The newly completed Royal Welsh College of Music & Drama in Cardiff - Wales’ national music and drama conservatoire – opens to a new intake of students this month. Won in international competition in 2007, the scheme comprises an acoustically excellent 450‐seat chamber recital hall (the ‘Dora Stoutzker Hall’), a 180‐seat theatre (the ‘Richard Burton Theatre’), four rehearsal studios, an exhibition gallery (the ‘Linbury Gallery’) as well as generous foyer areas, a terrace overlooking Bute Park and a new Café Bar.
The £22.5m project is funded by a grant from the Welsh Government, loan finance and £4m of philanthropic donations. The scheme has been designed to be BREEAM ‘excellent’. The new buildings are situated within the Grade I listed Bute Park. Directly across the road from the new building is Cathays Park, the civic centre of Cardiff, consisting of a number of important listed buildings.

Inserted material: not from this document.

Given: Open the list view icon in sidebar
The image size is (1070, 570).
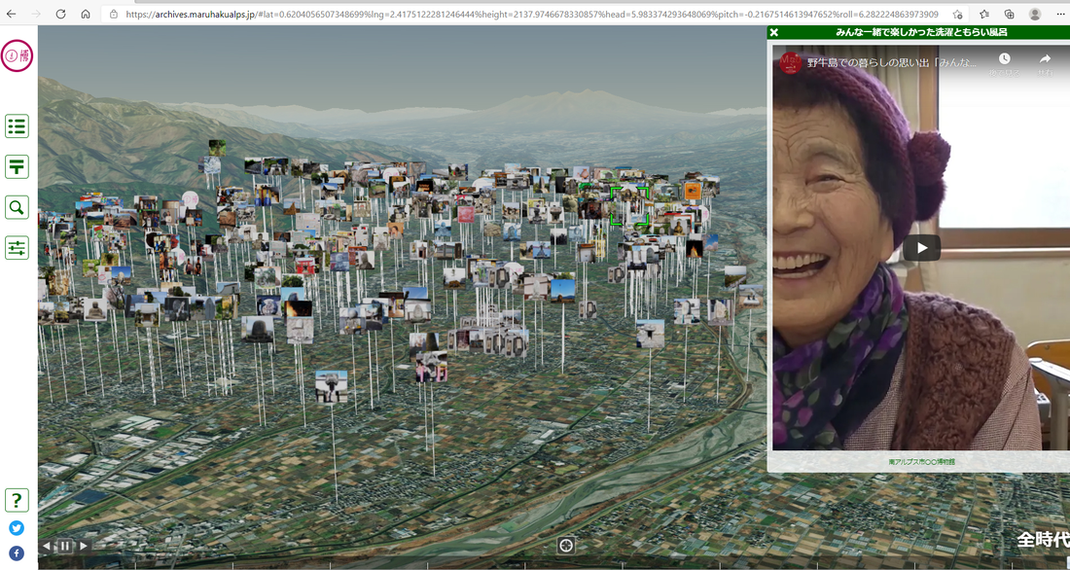Looking at the screenshot, I should tap(17, 125).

As Jason Flanagan, Project Director at BFLS explains: “Our approach was two‐fold, to design the internal performance spaces from the ‘inside out’, looking at their acoustic and theatrical functionality as major drivers, whilst in parallel designing from the ‘outside in’, thinking about the civic presence of the building in its urban context.”
The design focuses on the core needs of the College community, namely an acoustically impressive sequence of performance and learning spaces which will encourage and inspire the College’s students. The client was very specific from the outset that the new buildings should act as a catalyst for positive cultural change and help foster greater artistic collaboration across the institution.
Although the building appears to be a single structure it is in fact three separate new buildings and a renovated existing structure. Each performance space has been conceived separately, the individual components of the building united under a single floating roof, its height determined by the theatre fly‐tower. The drama building forms a new façade on North Road while the chamber recital hall, clad with a timber screen consisting of light‐coloured cedar wood slats, sits amongst the park’s mature trees. Finishes of stone and timber create a sequence of warm and tactile interior spaces.
The new entrance to the college opens out onto Bute Park and a treble‐height arcade forms a new spine between the new and old accommodation, linking the constituent elements, functioning as exhibition space for a range of creative and artistic output. The Gallery also acts as the ‘lungs’ for the scheme, creating a natural stack effect which ventilates the public spaces.